> _Work to complete_
Note each line in the data below that holds "Given", and copy it.

Stored records:
□ □ □ □ □
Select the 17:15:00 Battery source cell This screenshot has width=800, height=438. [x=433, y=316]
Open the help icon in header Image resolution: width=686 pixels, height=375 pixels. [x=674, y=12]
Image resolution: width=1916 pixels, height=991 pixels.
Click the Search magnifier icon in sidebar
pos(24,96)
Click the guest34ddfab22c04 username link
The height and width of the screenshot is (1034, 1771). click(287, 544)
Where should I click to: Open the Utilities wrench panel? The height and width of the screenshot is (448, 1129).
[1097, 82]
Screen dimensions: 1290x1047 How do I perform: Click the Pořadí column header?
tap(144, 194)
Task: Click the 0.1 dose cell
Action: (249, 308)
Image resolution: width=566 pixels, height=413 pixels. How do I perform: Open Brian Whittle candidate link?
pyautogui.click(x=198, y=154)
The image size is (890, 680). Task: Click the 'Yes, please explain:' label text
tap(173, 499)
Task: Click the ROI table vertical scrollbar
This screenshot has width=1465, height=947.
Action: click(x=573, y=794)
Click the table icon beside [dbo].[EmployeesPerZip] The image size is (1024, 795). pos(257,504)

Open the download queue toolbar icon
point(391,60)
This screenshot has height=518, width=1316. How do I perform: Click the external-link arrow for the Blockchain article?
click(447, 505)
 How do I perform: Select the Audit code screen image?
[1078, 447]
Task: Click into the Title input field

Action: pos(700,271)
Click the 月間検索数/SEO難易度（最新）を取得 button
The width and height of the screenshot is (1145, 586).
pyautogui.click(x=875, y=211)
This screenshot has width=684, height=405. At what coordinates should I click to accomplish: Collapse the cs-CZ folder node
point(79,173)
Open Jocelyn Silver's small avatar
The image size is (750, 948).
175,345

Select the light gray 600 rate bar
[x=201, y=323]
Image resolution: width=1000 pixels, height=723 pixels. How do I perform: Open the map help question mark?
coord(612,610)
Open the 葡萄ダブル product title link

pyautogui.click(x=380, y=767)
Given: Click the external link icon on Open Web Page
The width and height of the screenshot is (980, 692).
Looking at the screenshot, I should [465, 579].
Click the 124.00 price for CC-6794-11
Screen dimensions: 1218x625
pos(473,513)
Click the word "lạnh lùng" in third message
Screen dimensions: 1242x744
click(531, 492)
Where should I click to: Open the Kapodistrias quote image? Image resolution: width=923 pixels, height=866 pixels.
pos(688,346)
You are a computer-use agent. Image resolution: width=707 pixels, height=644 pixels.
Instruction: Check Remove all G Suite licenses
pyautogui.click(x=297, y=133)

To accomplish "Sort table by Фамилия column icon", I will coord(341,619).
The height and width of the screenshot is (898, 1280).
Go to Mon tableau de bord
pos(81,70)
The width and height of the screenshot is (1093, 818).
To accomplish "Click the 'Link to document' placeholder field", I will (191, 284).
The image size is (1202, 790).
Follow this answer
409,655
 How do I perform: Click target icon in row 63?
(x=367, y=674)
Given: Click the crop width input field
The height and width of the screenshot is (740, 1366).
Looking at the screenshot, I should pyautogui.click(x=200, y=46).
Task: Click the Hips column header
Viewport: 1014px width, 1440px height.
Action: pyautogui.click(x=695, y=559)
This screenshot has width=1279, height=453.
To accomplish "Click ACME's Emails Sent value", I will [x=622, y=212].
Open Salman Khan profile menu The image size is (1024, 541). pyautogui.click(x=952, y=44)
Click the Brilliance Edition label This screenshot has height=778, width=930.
□ □ □ □ □
> _Worked solution_
Given: Click the external link icon on Open Web Page
Given: Click the crop width input field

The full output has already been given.